Detester la culture pop et l’aristocratie : une pensée bien moyenne
avr 30
Ce matin, lecture tranquille des journaux après une matinale très musicale sur Le Mouv. Je m’arrête sur Libé, et La Semaine de… Nigel Barley.
Nigel Barley est un anthropologue et écrivain anglais de 64 ans, chef de la section africain du British Museum. Bref, dans Libé, il déclare, je cite : « Le soap opera (du mariage princier) tourne au jeu vidéo : la royauté, l’armée, l’histoire, Dieu, les jeunes amours… dans la même soupe et on mélange. Il y a le moment comique de la foutue bague qui ne rentre pas… Mais bon, ça n’est que du divertissement. » Ma première réaction ? Hé, vous allez nous lâcher avec le jeu vidéo ? Hein ? Mais cet homme a un gros cerveau, alors du respect.

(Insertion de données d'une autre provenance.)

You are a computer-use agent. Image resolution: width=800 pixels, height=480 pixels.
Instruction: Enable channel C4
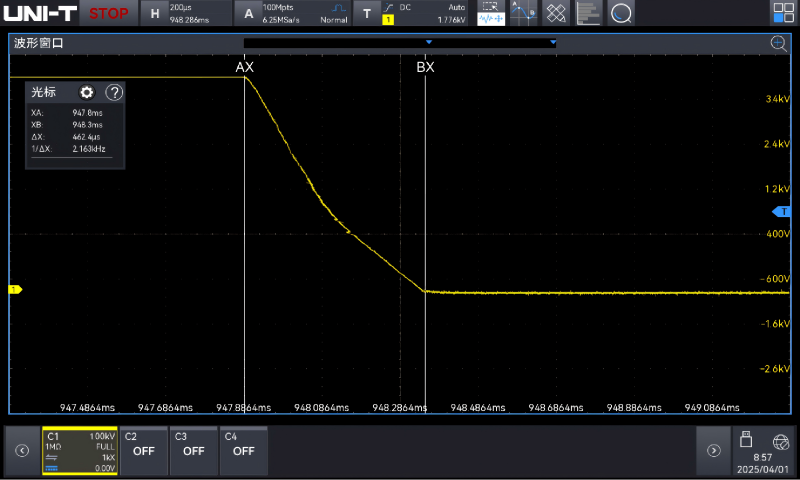pos(243,450)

Réfléchissons un peu. Le Soap opera, le jeu vidéo, le divertissement, ce champs lexical de la culture pop chagrine semble-t-il Nigel Barley. Il n’aime pas ce que représente ce mariage et cette monarchie semble-t-il (un sentiment louable d’ailleurs) mais pour dénoncer la noce, il la compare aux produits télévisuels ou vidéoludiques. En clair, je n’aime pas le mariage princier qui est pire que Plus belle la vie, et pire encore que, disons… Les lapins crétins…
Une détestation de la culture pop et de la culture aristocratique qui ne célèbre in fine qu’une seule classe, celle de Nigel Barley : la moyenne.